Tuesday, July 01, 2008
Memo to Tribune employees from chief administration officer Gerry Spector
Post-it notes, pens, notepads, files, folders… Did you know that Tribune spends about $3.5 million with OfficeMax on more than 10,000 types of office supplies each year? While office supplies may sound like small potatoes, it’s an area where everyone can contribute to the companywide effort to control expenses.
Beginning June 30, the number of items you can buy from OfficeMax will be reduced from 35,000 items to 1,000, all sold to Tribune at significant discounts. We’ll have about 250 best value items that will increase our savings even further. Making these changes will increase our buying power and help us save about $500,000 annually. (Not bad for toner, pens and notepads.)

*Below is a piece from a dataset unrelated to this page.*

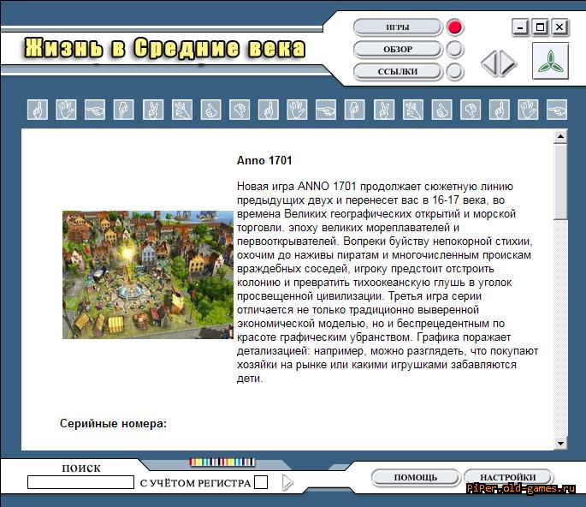Select the leftmost hand gesture icon

38,110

But don’t worry, we’ll still offer a product mix that meets everyone’s needs. For example — when you wrote that memo last year asking your cube-mate to return your troll collection, you had 1,400 pen/pencil options from which to choose. Did you really need 1,400 options for this? Hmmmm…not so much. Going forward there will be 48 writing tool options — plenty to give you that personal flair while also reducing costs by about $30,000 annually. And that’s just one product line.

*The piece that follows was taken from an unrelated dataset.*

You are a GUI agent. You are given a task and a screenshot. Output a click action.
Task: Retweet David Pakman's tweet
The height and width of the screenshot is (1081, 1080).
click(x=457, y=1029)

Finally, this is not just about office supplies. As you know, paying down our debt and making interest payments are our main focus. In the current business environment, we’re doing everything we can to drive cash flow and that means watching every dollar. As you can see with office supplies, small amounts quickly add up and make a difference. I’m asking each of you to keep this in mind. Consider every area you can impact, whether it’s staying at a less expensive hotel, choosing the cheaper airfare, or deciding whether or not to make a purchase. It’s as simple as Rule #1: use your best judgment. In the end, every dollar counts.